Nous connaissons tous, et portons en nous-mêmes presque physiquement, ces moments de somnolence à glisser sur le monde une attention diffuse, impersonnelle. Quelque chose d’animal et de simple, dépourvu de toute intellection. A cet endroit la langue s’absente, les mots restent au seuil, viennent à nous manquer. Les choses donnent dans le vague, à demi en conscience - Elles se donnent très peu. Elles étalent négligemment un charme langoureux et singulier dans des contours sommaires en lesquels on se plait parfois à dériver. Là, à travers la vitre du train, le paysage défilant comme un état d’âme, esquissant les bords de quelques pensées exténuées, insinuant le trouble. Magritte rappelait comme les figures vagues ont une signification aussi nécessaire que les figures précises. Aussi parfaites, peut-être il ajoute. Elles accueillent aussi une part du monde. Alors on s’y complait un instant avant de retrouver notre état ordinaire d’excitation constante. Avant de se remettre à substituer l’autorité des mots à l’évanescence des choses.

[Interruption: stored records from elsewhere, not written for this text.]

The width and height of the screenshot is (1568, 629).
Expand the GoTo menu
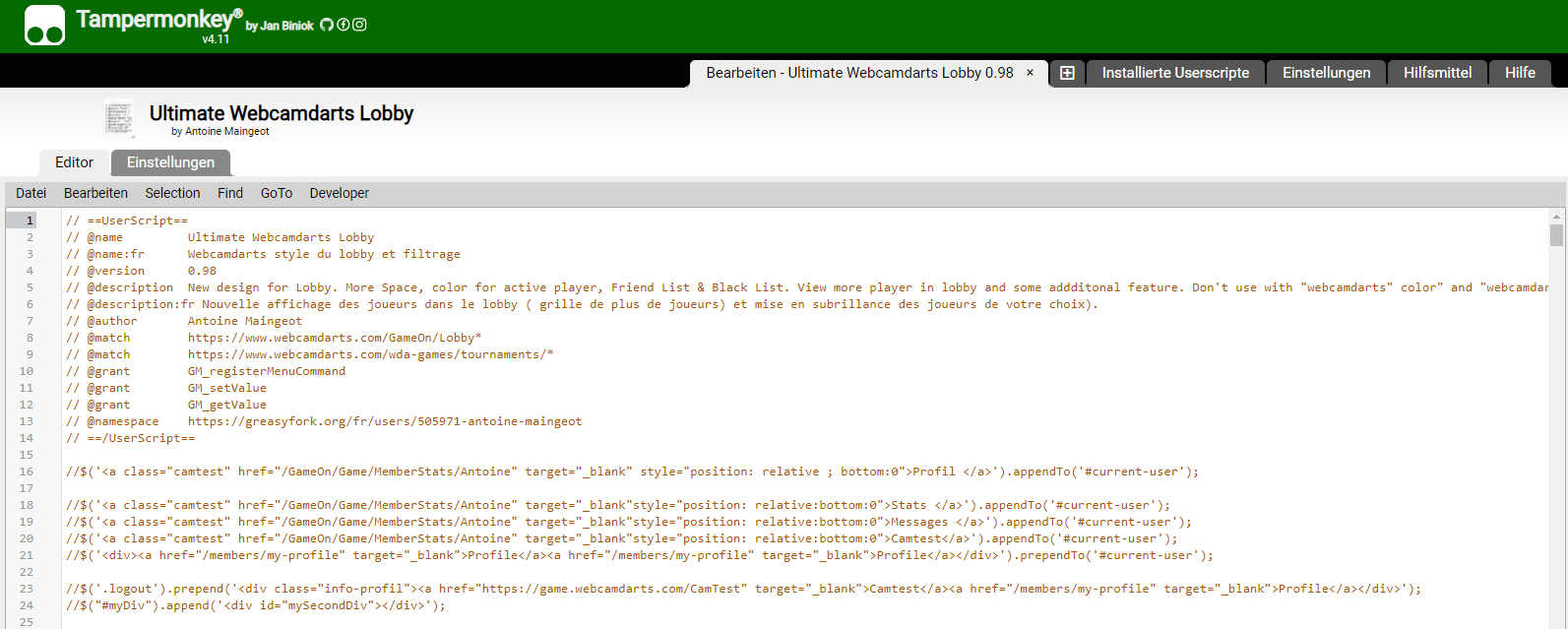277,193
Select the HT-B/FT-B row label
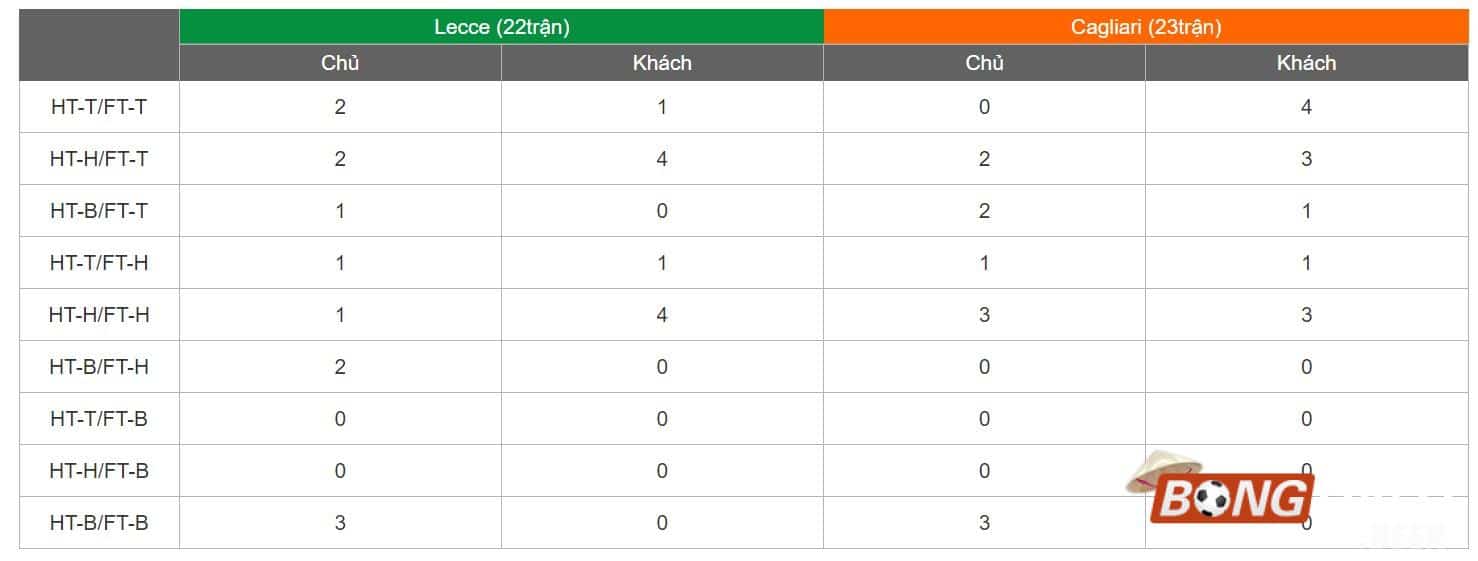Image resolution: width=1478 pixels, height=561 pixels. point(99,523)
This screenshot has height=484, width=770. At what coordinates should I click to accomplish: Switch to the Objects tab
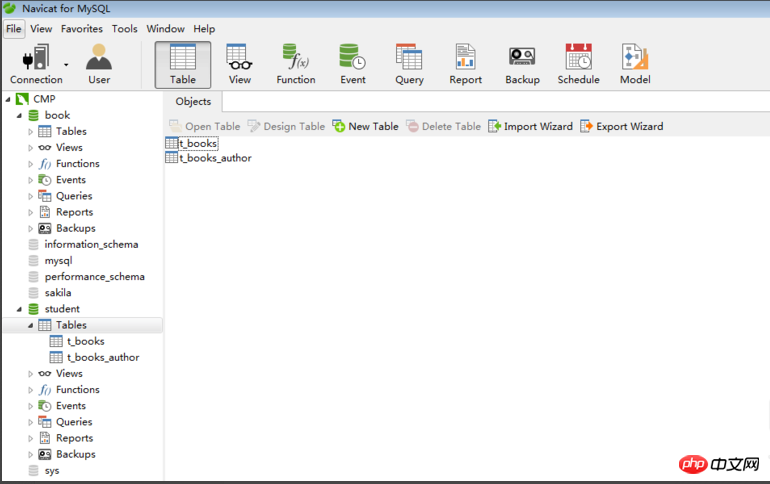[193, 101]
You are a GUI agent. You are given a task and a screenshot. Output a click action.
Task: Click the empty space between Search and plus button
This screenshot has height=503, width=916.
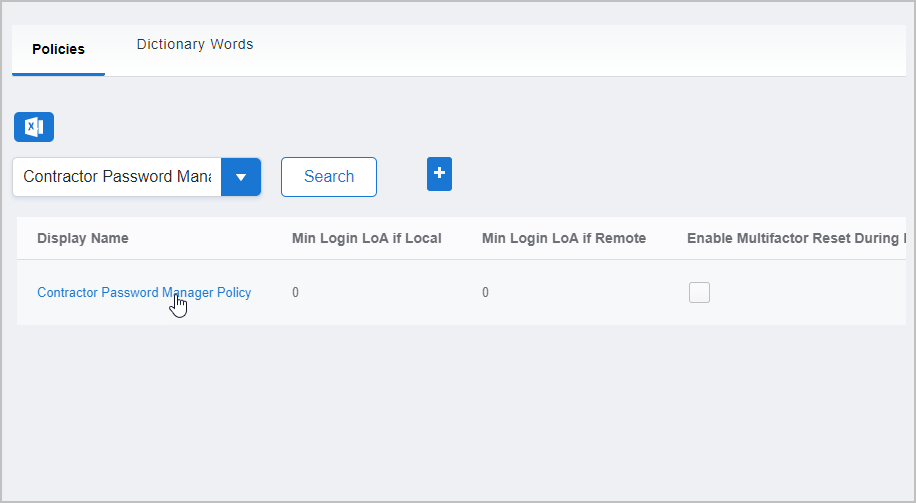(402, 177)
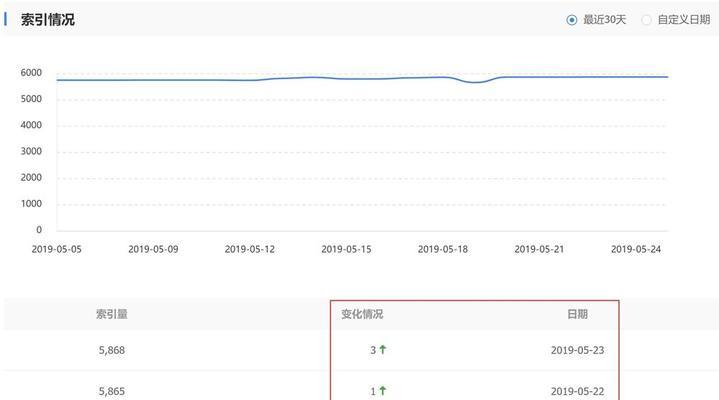Click the index value 5,865
This screenshot has width=719, height=400.
pos(112,391)
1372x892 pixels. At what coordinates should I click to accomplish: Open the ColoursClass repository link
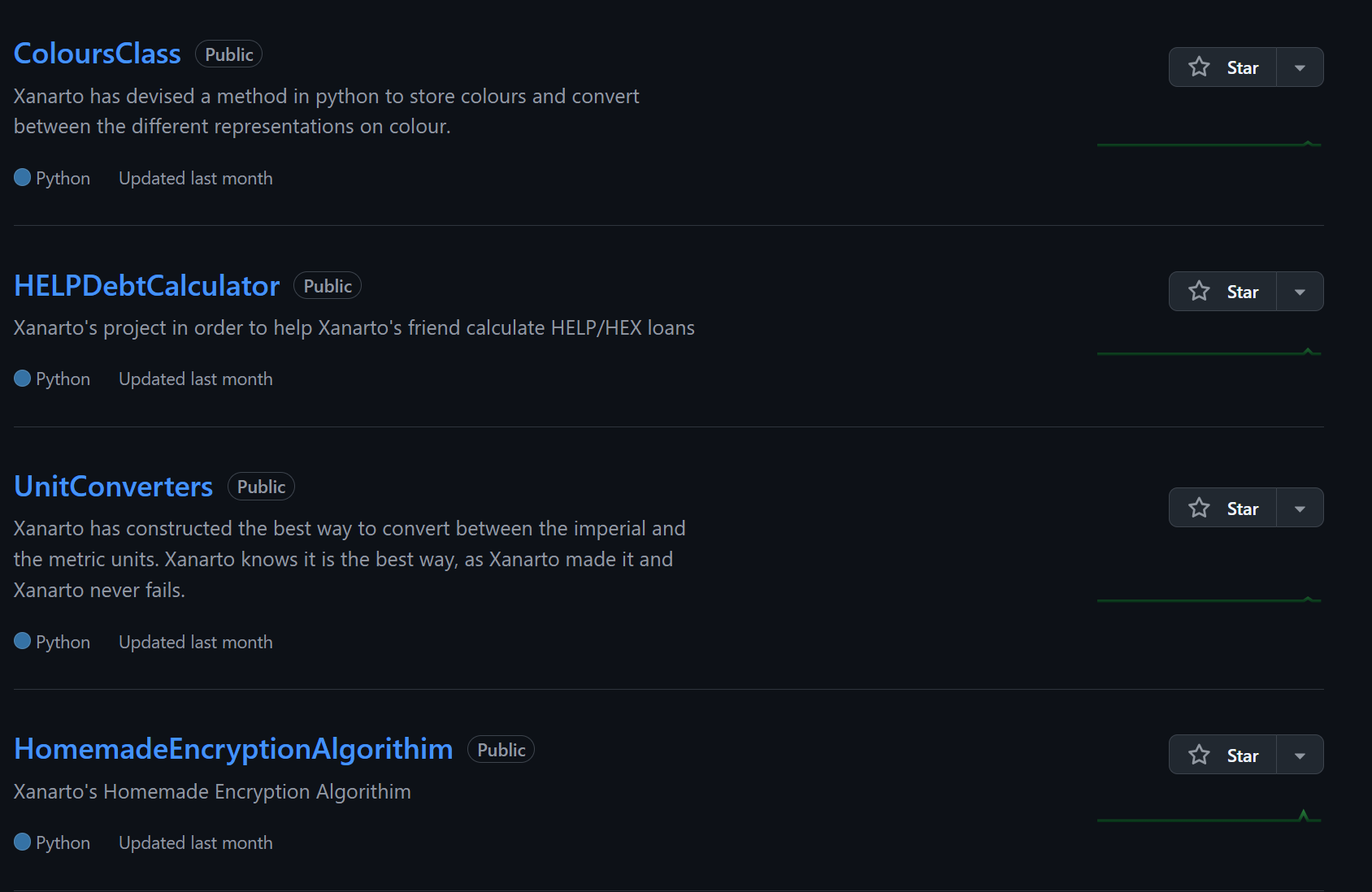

Instants fugaces, mouvements succincts, notations, choses silencieuses et furtives qui jouent à la surface du monde, fascinantes bientôt : les encres minimalistes de Silvia Bächli réactivent ces façons de frôlement. Elles ont ce suspend maintenu, cet inachèvement auquel est contraint la pensée parfois face aux subtilités du monde. Comme ces mots que l’on a « sur le bout de la langue sans que l’on puisse les nommes exactement. » Elles ont ce tremblement, cette fragilité relative, cette indétermination. Elles tracent en des motifs récurrents, en une douce insistance, des figures incertaines, des lignes d’erres. On parlerait de jeu pour dire les mouvements infimes des éléments dans chaque œuvre. Et de symphonie infinitésimale pour dire comment les dessins s’accordent les uns aux autres et se déploient aux murs, sans emphase absolument, pour composer une sorte de musique délicate et tactile, chargée du vide environnant. Ce sont alors « des chants à plusieurs voix ». C’est un paysages d’hiver, et ils ont l’air un peu triste ces dessins, mais quand même, dans leur détermination, le détachement qu’ils dégagent, une sorte d’indépendance sereine, on ne les dirait pas faibles ou fragiles. Seulement délicats, effroyablement tenus dans un improbable équilibre, émouvants.
En ce moment, je ne sais quelles tensions internes me rendent à fleur de peau, je pourrais pleurer devant ces linéaments, alors je passe un peu vite.